List of tasks -
a) Write out the portion of the passage on sex-based epigenetic differences between "Sex-based epigenetic differences have" and "disorder (PTSD) victims18.", inclusive.
b) Carry the passage on sex-based epigenetic differences forward from its final sentence.

Passage to read -

************

Molecular mechanisms underlying sex-specific epigenetic differences

Generally, much of the underlying epigenetic changes involve direct modifications to chromatin structure that can make access to gene loci more difficult for DNA transcriptase and other vital transcriptional elements. Ultimately, modifications to these histone proteins will regulate how accessible relevant DNA strands will be. Methylation and acetylation of these histone proteins are well-observed mechanisms involved in these regulatory processes16. In addition to epigenetic changes affecting accessibility of individual loci, we now know that entire chromosomes can be inactivated epigenitically by methylation and acetylation. Epigenetic processes in women lead to an inactivation of one X chromosome and the formation of Barr bodies, though regularly around 10–25% percent of those genes will escape. Because about 10% of the expressed micro-RNAs (mi-RNAs) in the human body is due to genetic expression originating from an X chromosome, there is a possibility that the expression of miRNA is epigenetically controlled17.

Sex-based epigenetic differences and pathophysiology implications

Sex-based epigenetic differences have important implications in understanding the physiological differences between the sexes, as well as the differential pathophysiology of a variety of diseases. For example, researchers have found that a key gene, cyclin-dependent kinase 5 (cdk5), that is expressed in the accumbens nucleus, had higher methylation patterns in male versus female mice, which was found to correlate with increased epigenetic activation leading to longer term memory retrieval in the male versus female mice. Additionally, female mice were found to have attenuated fear memory retrieval with targeted histone acetylation of the cdk5 promoter gene. As one can imagine, this discovery has immediate implications for research concerning medical therapy for post-traumatic stress disorder (PTSD) victims18.

************

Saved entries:
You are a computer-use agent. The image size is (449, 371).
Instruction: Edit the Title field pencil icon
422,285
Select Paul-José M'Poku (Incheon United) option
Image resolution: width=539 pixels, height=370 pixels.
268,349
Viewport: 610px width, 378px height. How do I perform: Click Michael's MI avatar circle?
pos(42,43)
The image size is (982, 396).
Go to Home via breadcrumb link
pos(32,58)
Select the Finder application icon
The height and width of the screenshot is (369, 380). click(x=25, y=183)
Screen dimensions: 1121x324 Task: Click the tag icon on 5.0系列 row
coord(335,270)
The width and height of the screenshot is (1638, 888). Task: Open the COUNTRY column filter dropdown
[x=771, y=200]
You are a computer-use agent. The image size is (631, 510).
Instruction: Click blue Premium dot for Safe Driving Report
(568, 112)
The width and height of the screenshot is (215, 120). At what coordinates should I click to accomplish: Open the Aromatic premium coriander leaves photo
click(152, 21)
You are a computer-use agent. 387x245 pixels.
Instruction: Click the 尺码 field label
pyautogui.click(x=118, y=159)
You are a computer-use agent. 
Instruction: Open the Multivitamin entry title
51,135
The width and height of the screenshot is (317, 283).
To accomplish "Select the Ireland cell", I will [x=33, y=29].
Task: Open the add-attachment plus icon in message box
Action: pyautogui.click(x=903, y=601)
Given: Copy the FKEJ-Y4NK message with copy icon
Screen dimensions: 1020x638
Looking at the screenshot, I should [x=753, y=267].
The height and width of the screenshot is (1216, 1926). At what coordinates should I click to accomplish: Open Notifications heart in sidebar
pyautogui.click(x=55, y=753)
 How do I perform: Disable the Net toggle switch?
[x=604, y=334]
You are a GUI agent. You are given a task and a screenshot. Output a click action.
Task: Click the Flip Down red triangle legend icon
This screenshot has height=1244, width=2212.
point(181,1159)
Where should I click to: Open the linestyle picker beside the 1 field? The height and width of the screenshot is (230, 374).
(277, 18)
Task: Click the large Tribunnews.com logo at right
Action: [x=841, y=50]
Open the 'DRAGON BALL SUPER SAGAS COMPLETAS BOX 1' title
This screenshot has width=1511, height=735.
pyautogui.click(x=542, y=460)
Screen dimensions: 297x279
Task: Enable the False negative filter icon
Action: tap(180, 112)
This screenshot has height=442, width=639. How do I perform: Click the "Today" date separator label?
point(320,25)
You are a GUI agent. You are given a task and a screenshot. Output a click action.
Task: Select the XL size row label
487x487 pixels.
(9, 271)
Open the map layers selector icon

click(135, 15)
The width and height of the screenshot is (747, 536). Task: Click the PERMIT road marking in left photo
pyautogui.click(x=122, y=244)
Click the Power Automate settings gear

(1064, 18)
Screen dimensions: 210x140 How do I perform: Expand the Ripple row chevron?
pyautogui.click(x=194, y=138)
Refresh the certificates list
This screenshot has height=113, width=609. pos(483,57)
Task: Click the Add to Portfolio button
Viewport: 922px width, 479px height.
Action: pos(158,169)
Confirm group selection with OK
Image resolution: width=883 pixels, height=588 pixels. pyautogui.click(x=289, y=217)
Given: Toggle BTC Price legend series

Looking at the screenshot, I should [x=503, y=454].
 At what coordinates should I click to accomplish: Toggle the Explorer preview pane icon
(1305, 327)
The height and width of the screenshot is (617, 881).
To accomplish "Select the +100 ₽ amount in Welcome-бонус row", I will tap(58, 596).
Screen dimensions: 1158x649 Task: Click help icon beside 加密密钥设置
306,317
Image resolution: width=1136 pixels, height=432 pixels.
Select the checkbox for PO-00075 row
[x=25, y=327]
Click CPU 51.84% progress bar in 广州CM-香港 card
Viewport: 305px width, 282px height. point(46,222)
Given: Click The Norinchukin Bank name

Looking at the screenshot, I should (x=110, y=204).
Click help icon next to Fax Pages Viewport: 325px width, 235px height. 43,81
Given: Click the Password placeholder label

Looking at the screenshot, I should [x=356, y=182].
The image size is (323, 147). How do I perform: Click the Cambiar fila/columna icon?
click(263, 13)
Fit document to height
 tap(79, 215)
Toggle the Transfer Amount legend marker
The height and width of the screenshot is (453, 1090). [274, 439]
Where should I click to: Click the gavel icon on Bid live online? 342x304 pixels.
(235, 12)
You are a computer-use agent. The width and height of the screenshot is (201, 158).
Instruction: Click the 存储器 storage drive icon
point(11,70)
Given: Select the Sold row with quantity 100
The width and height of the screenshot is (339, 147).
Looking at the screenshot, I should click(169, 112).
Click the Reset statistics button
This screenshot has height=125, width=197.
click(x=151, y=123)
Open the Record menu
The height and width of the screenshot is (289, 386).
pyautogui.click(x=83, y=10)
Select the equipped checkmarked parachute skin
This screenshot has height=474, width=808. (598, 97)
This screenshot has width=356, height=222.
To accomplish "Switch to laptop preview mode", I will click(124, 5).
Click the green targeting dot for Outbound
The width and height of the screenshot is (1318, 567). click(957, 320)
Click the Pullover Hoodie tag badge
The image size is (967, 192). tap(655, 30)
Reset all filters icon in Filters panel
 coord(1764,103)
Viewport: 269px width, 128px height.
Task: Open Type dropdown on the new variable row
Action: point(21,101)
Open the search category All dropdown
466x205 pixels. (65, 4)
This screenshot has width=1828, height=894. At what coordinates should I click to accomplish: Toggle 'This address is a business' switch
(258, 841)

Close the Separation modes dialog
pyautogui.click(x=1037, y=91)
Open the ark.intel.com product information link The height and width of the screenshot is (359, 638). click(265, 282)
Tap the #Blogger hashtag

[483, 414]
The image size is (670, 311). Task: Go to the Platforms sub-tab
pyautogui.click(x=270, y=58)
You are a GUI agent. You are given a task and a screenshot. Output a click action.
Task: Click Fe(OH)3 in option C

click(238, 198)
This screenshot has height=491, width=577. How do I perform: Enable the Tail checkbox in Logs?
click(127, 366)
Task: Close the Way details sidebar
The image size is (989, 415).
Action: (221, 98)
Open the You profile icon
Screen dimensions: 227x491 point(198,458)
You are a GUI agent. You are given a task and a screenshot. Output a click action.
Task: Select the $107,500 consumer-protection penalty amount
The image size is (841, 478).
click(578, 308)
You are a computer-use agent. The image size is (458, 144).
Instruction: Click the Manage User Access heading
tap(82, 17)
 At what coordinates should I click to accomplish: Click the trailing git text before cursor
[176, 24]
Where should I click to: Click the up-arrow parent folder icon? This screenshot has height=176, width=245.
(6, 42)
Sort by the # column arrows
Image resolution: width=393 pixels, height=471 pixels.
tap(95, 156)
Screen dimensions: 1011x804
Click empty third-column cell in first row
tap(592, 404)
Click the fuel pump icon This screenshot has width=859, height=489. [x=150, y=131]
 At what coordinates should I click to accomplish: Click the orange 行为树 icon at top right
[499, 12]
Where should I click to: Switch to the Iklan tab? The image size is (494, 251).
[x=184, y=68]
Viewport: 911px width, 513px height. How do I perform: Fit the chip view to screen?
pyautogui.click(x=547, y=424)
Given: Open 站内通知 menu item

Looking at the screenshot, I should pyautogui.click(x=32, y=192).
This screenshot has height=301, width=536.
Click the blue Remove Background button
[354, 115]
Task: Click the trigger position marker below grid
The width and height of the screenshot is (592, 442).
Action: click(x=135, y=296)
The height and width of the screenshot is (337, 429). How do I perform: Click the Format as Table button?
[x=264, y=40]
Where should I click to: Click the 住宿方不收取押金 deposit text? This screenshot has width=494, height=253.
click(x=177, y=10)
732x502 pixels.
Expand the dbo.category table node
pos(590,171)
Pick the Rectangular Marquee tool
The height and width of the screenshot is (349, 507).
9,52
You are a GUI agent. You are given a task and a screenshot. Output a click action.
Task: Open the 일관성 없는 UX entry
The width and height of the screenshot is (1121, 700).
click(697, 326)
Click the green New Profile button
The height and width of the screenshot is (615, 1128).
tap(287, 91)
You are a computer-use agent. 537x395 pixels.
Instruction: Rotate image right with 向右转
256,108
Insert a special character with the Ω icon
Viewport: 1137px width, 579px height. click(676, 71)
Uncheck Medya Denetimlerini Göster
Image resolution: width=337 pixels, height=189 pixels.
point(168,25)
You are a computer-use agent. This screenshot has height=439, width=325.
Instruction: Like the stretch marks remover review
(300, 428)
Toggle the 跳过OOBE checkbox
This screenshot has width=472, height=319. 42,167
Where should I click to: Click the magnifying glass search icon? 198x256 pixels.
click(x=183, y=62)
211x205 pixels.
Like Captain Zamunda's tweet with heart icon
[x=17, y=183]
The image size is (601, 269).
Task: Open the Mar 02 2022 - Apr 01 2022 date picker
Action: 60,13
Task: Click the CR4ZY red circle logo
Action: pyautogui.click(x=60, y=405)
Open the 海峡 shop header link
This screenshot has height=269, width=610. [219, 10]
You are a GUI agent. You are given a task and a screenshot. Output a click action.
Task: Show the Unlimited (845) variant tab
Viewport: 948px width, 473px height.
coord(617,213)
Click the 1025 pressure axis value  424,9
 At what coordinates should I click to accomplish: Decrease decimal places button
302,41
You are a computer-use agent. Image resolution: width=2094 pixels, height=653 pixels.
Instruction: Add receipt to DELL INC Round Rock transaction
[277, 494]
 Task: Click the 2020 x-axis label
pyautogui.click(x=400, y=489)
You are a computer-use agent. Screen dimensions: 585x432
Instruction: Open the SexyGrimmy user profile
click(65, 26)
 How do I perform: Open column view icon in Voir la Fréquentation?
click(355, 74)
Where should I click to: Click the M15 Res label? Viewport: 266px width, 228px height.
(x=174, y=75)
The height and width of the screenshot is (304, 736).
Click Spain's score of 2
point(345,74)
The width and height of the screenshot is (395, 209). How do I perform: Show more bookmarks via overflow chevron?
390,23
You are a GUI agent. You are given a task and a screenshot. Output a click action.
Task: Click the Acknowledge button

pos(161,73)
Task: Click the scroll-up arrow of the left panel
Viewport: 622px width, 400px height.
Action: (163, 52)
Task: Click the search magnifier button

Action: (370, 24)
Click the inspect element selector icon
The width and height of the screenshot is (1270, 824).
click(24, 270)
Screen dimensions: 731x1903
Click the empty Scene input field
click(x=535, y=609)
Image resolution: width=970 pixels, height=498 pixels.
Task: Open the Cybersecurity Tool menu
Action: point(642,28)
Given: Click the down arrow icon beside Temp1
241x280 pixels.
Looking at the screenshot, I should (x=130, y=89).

************

Answers -
a)
Sex-based epigenetic differences have important implications in understanding the physiological differences between the sexes, as well as the differential pathophysiology of a variety of diseases. For example, researchers have found that a key gene, cyclin-dependent kinase 5 (cdk5), that is expressed in the accumbens nucleus, had higher methylation patterns in male versus female mice, which was found to correlate with increased epigenetic activation leading to longer term memory retrieval in the male versus female mice. Additionally, female mice were found to have attenuated fear memory retrieval with targeted histone acetylation of the cdk5 promoter gene. As one can imagine, this discovery has immediate implications for research concerning medical therapy for post-traumatic stress disorder (PTSD) victims18.

b)
In addition to sex-based epigenetic differences accounting for certain psychological differences, there has also been some evidence of sex-based epigenetic differences playing a role in defining neurological susceptibility to disease19. We already know that there are phenotypic differences in cognitive function and performance in some specific tasks between men and women that is likely due to different sex-based methylation patterns in the pre-frontal cortex20. Multiple sclerosis (MS), a neurological disease, has been found to be an auto-immune disease more common in women than in men. This phenomenon is suspected to be influenced by the discovery of differential epigenetic markers between men and women21. One study found a reduction in the percentage of differentially-regulated genes from 10% between healthy men and women to 2% percent in the diseased population, illustrating that sex-specific epigenetic dysregulation may play a role in the pathology22.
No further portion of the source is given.